Disclaimer: Characters belong to JK Rowling. I do not profit from this work.


The smoke curled in front of him in lazy spirals, drifting up up up, until it vanished above his head. His grey eyes didn't track the smoke the way hers did. His eyes stared unseeingly at the back fence as he lifted the half-burnt cigarette to his chapped and cracking lips.

He was beautiful in a tragic way, she thought as she watched him from the open doorway. Years spent instigating active, aggressive hatred found him on his nemesis' doorstep, broken and bleeding, and on the same side after all. Over the subsequent two years, his arguments and hostility lessened, but were replaced with nothing. Silence. A boy who was once so loud, demanding everyone be aware of his presence, was now a shadow of a man.

Fading away, just like the smoke.

She was one of few who knew there was more to him than this quiet ghost. Somewhere beneath the layers of silence and self-control was someone entirely human. The brilliant red tally marks above the elbow of his left arm were the first thing that made her realize he still felt something after four years of war.
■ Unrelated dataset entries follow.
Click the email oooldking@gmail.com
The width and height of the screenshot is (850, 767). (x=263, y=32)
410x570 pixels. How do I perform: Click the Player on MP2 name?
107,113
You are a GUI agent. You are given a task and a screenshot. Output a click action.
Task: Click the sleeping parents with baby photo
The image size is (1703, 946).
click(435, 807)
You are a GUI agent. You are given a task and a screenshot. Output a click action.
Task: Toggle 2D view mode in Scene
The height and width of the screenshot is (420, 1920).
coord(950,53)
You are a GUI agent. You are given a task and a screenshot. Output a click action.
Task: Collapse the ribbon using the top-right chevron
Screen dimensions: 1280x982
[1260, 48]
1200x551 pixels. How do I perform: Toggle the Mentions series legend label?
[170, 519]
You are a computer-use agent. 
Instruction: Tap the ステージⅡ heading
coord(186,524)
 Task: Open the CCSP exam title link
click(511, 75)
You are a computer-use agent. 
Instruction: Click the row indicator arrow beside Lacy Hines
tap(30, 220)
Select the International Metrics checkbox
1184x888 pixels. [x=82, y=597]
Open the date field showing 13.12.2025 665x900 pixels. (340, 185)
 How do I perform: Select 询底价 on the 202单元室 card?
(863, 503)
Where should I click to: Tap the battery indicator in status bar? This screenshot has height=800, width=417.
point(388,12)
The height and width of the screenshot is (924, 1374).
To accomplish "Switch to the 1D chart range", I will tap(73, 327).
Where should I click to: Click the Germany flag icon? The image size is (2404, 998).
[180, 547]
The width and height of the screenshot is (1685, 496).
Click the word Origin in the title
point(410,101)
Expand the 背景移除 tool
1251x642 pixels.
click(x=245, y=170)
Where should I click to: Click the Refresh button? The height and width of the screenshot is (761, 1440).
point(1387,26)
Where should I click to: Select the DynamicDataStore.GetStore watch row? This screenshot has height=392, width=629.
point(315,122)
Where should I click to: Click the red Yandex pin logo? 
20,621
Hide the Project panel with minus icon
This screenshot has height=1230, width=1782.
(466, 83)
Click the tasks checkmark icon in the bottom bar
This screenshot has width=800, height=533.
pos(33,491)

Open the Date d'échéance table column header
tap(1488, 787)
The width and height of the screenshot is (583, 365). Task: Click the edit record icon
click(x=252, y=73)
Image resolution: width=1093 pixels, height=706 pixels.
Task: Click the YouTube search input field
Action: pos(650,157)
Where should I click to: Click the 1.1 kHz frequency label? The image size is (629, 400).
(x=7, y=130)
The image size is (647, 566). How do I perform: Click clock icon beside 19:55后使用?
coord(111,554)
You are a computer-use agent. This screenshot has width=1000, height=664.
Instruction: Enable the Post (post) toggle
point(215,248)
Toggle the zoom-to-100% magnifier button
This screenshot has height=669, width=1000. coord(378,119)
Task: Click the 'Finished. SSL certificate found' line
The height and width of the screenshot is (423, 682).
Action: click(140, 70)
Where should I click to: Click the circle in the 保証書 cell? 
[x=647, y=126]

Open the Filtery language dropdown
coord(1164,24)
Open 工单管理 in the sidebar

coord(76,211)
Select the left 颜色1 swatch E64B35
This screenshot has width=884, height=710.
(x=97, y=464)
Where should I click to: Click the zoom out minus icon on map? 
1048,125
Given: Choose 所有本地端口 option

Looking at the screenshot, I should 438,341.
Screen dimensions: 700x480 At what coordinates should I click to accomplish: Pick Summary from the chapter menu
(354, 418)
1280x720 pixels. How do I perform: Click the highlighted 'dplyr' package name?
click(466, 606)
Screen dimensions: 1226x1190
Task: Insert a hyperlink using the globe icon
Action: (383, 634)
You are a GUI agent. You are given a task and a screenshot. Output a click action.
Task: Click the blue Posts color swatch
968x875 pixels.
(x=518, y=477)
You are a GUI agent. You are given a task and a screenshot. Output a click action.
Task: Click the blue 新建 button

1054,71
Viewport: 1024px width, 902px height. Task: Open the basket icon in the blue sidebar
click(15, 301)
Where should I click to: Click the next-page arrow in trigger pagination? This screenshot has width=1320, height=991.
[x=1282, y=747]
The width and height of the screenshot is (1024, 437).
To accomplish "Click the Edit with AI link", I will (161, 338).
She remembered the first sight of him carving the lines into his skin with a cursed blade. He sat on the floor of the drawing room, the only place in the safe house where he could be alone. The battle that day had been devastating to both sides; more than a dozen lives lost. With practiced patience, he cut fourteen red lines into his pale skin just below the sleeve of his once white, now blood- and mud-stained, t-shirt.

It had become a ritual, after the first time she caught him. He thought she'd be judgmental, angry, disgusted. She had surprised him by taking her shirt off, pulling her hair up, and turning her back to him. Wordlessly, he cleaned the knife and scored her back.

One, Colin Creevey.

Two, Remus Lupin.

Three, Molly Weasley.

Four, Hestia Jones.

Five, Theodore Nott.

Six, Seamus Finnigan.

Seven, Alastor Moody.

She felt him pause after the first seven marks, and kept her hair resolutely lifted from her shoulders. All of them. She wanted all of them, just like he did.

Eight,Walden McNair.

Nine, Amycus Carrow.

Ten, Jacinta Meliore.

Eleven, Angus Travers.

Twelve, Dane Jacobs.

Thirteen, Vivian Thornburn.

Fourteen, Rowan Parkinson.

They repeated the ritual after every battle, every report. The cursed wounds were rarely healed before more were added. And after every ritual, he went to the wooden table on the back deck and smoked two cigarettes. While the smoke curled around his fingers, his arms, his head, she watched with sad brown eyes and thought about how beautiful things can be when they're broken.